Apoyo los codos sobre las rodillas y escondo el rostro entre las manos.
¿En qué momento pasé de ser Isabella… a simplemente la niñera?
¿Y por qué me duele como si me hubiera roto el corazón?
Me recuesto en la cama sin desvestirme siquiera. Cierro los ojos con fuerza y lo primero que aparece en mi mente es él.
Samuel.
Su sonrisa durante la cena.
La forma en que me miraba, como si yo fuera lo único en el mundo.
Sus dedos rozando los míos cuando tomó la copa.
El brillo de las velas reflejándose en sus ojos.
Y luego, esa pregunta inesperada: “¿Tú estarías con alguien como yo?”
Mi corazón se había acelerado tanto, tan fuerte…
Creí que había algo real entre nosotros. Creí, por un segundo, que tal vez él también lo sentía.
Y después, la piscina…
Su risa cuando me salpiqué sin querer.
Su cuerpo tan cerca, el agua templada y el calor de su mirada.
El momento en que nuestras bocas estuvieron a un suspiro de distancia…
Hasta que los niños interrumpieron.
¿Cómo fui tan ingenua?
Siento vergüenza. Una profunda, quemante vergüenza.
No por haberlo deseado. No por haberme ilusionado.
Sino por haberme engañado sola.
Por haber confundido atención con cariño.

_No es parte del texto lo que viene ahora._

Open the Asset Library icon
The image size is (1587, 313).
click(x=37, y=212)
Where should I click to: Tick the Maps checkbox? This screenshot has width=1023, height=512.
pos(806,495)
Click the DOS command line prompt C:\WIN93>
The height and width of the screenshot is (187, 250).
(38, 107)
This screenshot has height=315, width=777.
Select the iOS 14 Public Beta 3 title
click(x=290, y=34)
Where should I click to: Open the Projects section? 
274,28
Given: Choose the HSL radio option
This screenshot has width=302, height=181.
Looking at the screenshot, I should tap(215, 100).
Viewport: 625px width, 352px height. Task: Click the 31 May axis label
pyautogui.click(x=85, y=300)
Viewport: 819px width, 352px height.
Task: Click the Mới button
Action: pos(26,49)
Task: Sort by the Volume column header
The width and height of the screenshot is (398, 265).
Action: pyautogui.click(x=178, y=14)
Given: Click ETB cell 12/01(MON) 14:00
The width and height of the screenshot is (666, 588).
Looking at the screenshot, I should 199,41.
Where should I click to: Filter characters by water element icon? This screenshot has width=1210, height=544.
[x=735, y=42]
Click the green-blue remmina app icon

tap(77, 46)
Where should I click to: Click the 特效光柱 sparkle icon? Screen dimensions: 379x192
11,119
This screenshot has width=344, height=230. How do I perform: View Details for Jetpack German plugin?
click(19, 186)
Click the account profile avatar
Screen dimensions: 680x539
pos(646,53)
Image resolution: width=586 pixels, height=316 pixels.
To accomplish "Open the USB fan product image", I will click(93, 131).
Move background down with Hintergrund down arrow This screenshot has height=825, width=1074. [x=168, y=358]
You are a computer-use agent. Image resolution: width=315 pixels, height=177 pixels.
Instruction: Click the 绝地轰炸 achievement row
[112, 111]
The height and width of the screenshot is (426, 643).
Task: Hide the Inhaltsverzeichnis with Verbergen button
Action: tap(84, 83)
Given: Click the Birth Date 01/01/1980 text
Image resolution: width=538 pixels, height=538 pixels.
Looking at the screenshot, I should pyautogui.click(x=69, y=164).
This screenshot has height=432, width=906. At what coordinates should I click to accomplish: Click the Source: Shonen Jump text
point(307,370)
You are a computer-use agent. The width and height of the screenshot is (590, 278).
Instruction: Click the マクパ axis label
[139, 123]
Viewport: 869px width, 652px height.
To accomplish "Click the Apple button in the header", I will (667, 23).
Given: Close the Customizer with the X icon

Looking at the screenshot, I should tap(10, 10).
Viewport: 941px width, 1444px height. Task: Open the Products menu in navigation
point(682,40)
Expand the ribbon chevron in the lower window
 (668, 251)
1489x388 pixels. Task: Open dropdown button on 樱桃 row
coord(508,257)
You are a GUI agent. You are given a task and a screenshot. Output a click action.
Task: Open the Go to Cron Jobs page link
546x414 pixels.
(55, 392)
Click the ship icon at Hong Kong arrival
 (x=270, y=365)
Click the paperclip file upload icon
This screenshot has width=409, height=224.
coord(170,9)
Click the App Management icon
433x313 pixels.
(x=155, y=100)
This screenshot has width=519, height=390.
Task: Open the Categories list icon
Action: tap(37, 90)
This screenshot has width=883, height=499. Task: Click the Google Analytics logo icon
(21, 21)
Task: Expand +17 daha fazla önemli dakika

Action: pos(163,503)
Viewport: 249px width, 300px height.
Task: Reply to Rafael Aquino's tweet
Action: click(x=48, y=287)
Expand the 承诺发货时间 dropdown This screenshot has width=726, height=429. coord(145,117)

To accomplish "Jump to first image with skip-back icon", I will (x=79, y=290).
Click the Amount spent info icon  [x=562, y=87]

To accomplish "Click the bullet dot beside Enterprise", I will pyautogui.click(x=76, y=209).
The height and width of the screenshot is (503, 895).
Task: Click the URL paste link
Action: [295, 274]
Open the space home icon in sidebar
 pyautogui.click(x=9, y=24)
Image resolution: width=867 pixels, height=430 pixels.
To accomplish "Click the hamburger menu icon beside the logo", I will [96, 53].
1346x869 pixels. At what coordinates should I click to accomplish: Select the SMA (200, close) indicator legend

Costumbre con afecto.
Y una mirada… con amor.
Él tiene a otra. Una mujer que sí puede llamarse su novia.
Yo solo soy la niñera.
Y esta noche, por fin lo entendí.
Al día siguiente
Estoy sentada en una de las mesas del buffet con los niños, ayudando a Luca a pelar una mandarina mientras Santi revuelve su tazón de cereal sin mucho interés. El sol se cuela por los ventanales del restaurante, y la brisa del mar hace ondear suavemente las cortinas blancas. Todo parece perfecto. Menos yo.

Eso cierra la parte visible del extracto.